たぶん去年の10月から11月頃の話。

俺は田舎の運送関係で働いてて毎日朝5時に家を出る。
日が昇ってない道はたまーに車が通るくらいで、通行人って言ってもランニングかウォーキングか通勤中のリーマン2、3人とすれ違うかどうかくらい。
いつもみたいに片道15分の距離をチャリで走ってたら、中間地点くらいにある交差点で気味の悪い奴を見た。

歩道に白い人間みたいな塊がぼーっと浮かんでて、俺と同じ進行方向に向かって歩いてる(動いてる?)のが解った。

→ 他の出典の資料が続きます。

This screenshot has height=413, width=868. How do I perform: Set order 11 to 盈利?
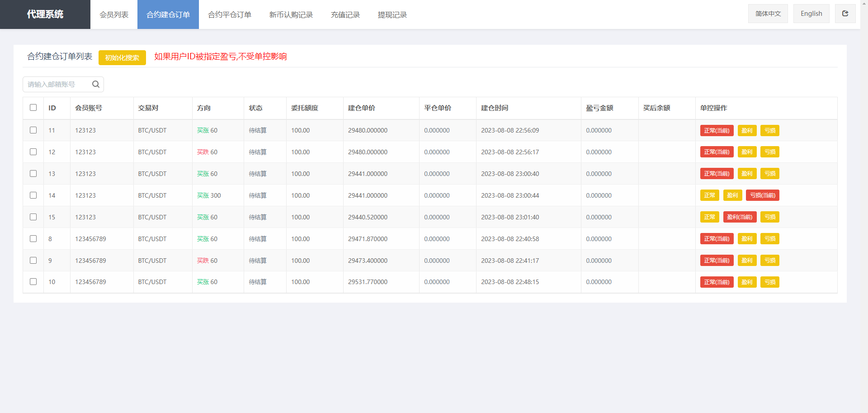click(x=747, y=130)
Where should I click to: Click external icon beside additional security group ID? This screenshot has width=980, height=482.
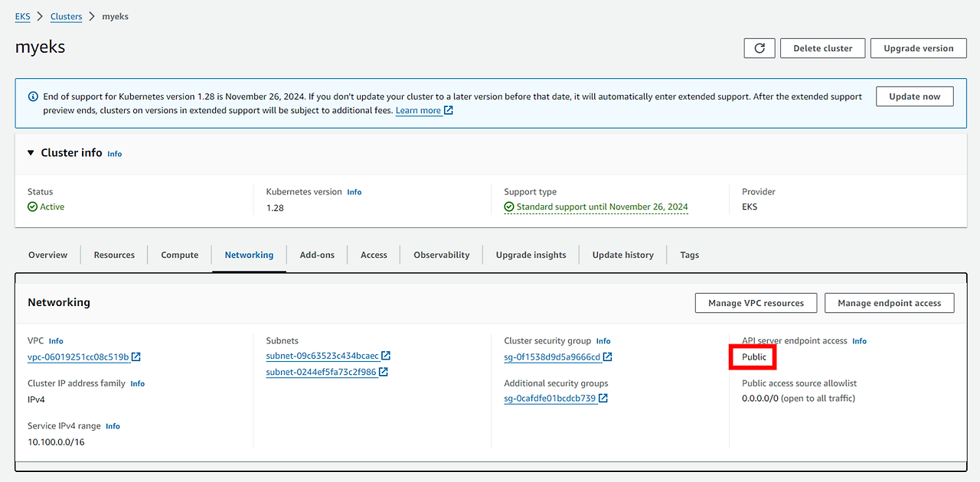pyautogui.click(x=603, y=399)
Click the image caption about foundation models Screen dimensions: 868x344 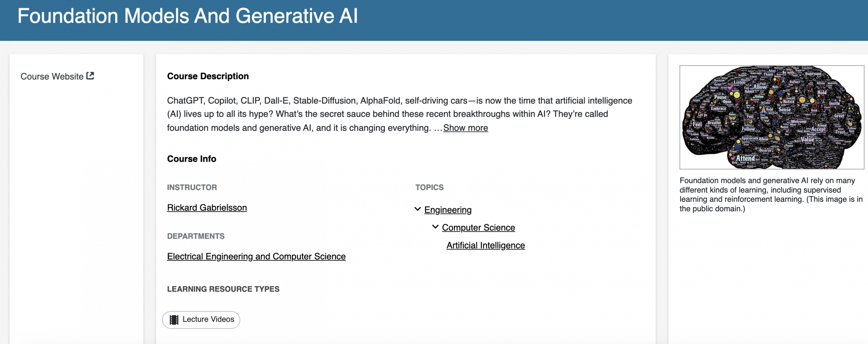(x=771, y=194)

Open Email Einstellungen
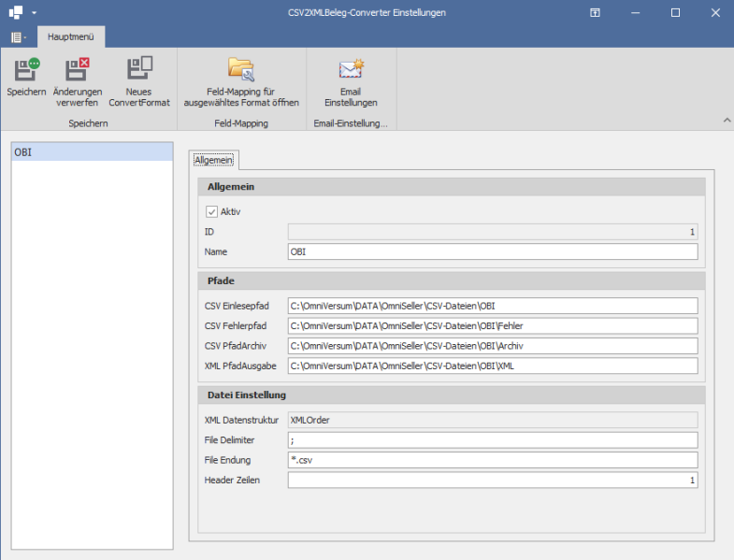[351, 71]
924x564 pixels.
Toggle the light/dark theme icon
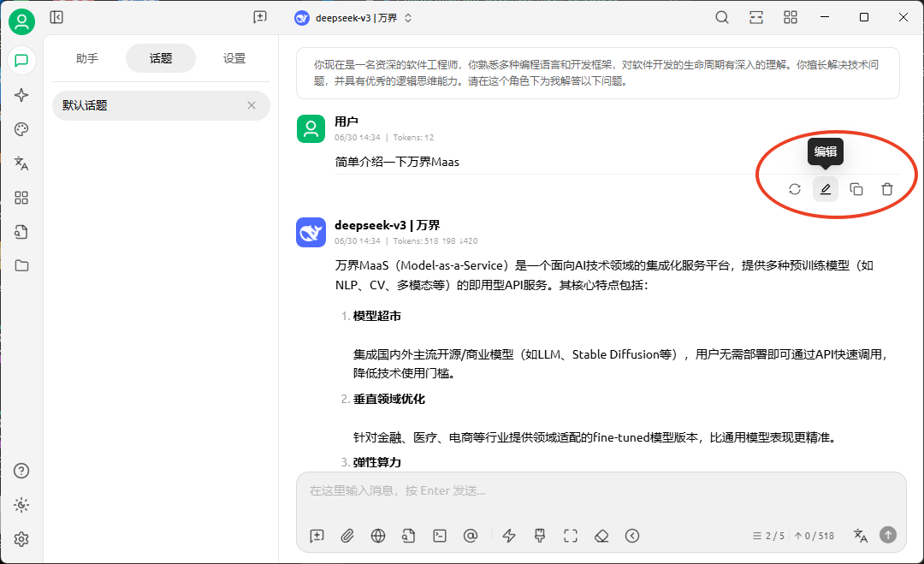(21, 505)
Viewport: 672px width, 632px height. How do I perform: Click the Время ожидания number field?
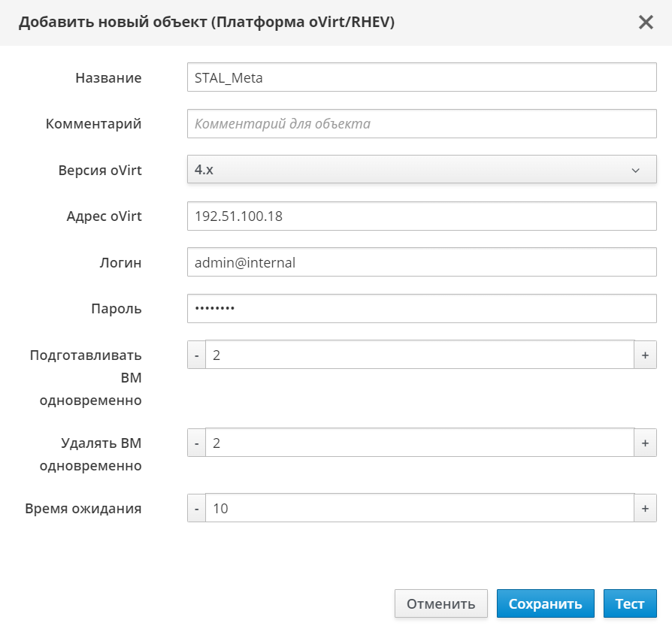[419, 509]
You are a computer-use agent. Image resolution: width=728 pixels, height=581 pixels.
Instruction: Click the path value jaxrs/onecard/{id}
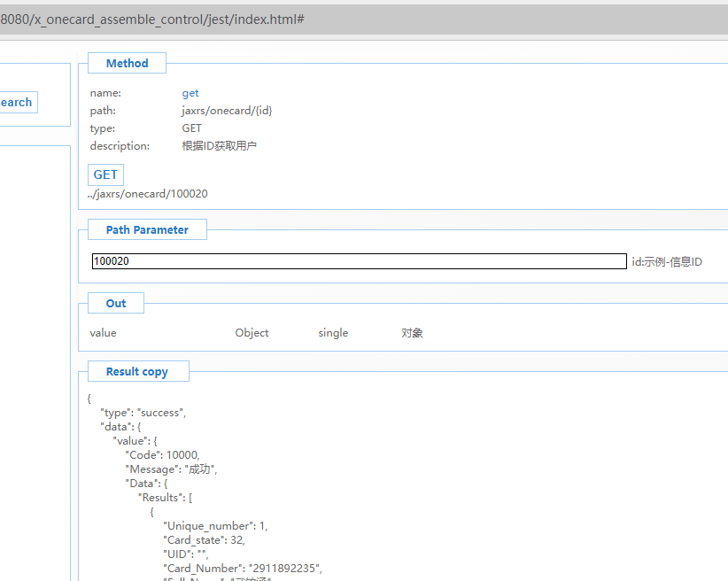pyautogui.click(x=227, y=111)
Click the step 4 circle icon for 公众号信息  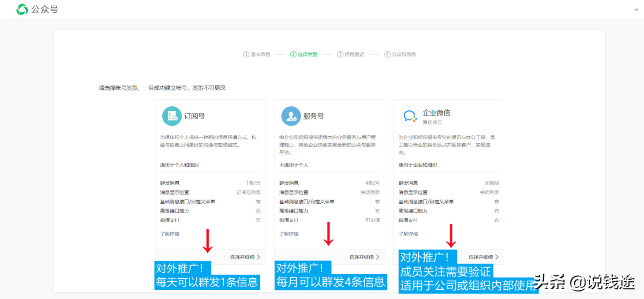[386, 54]
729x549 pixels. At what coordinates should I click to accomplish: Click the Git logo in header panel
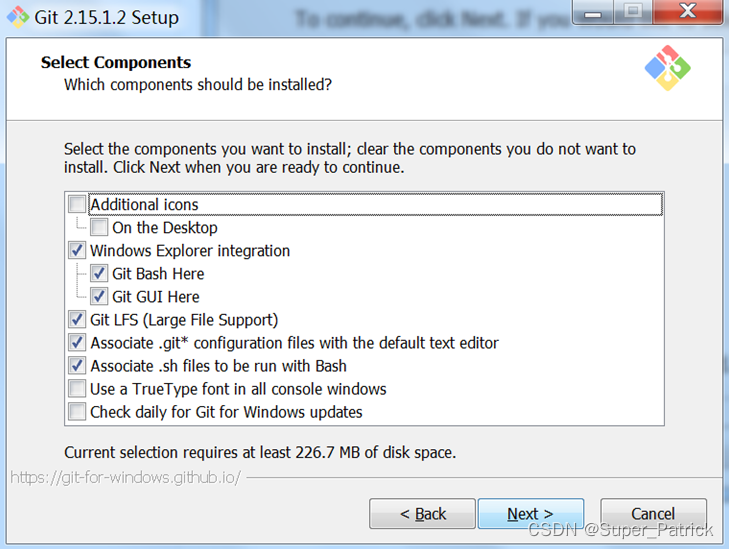click(668, 68)
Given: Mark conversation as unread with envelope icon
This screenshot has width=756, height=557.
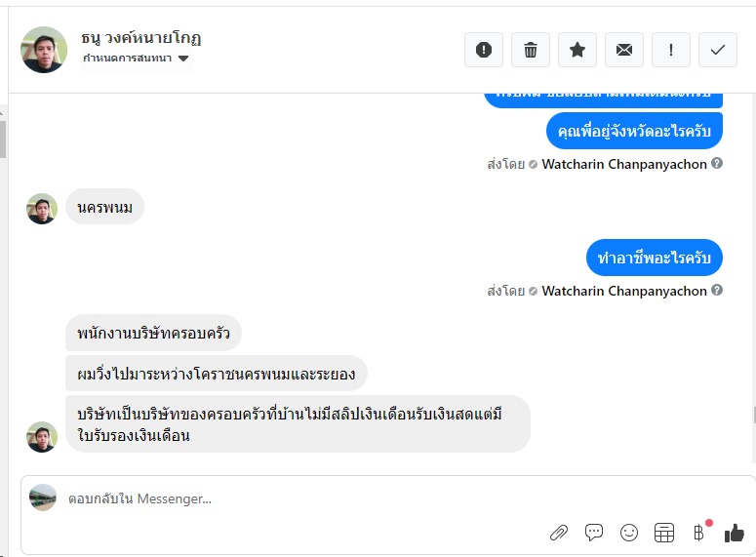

はっきりとはしてないが人だって解る程度の塊で(人間にしたら160センチくらいで、髪の毛と肩っぽく見える境目があった)、全体的に着てるものを引きずってるみたいな動きだった。

俺はそいつを見た瞬間「やばい」と思ったけど、とっさにブレーキをかけることが出来なくてその塊をチャリで追い抜いてしまった。

たぶん、そいつを見つけてから追い抜くまで距離にしたら5メートルくらいの間で起こったことだと思う。

信号機の側でやっとブレーキをかけて振り返ったら、その白い塊は歩道から消えていなくなってた。

最初は変なやつがいたのかな?って思ったくらいだったけど、そいつが消えた(と思う)場所はフェンスで囲まれた営業してるか解らない石屋しかなくて、人間が入り込んだり隠れたり出来る場所なんてなかった。

その白い塊を見たのは、今のところそれが最初で最後。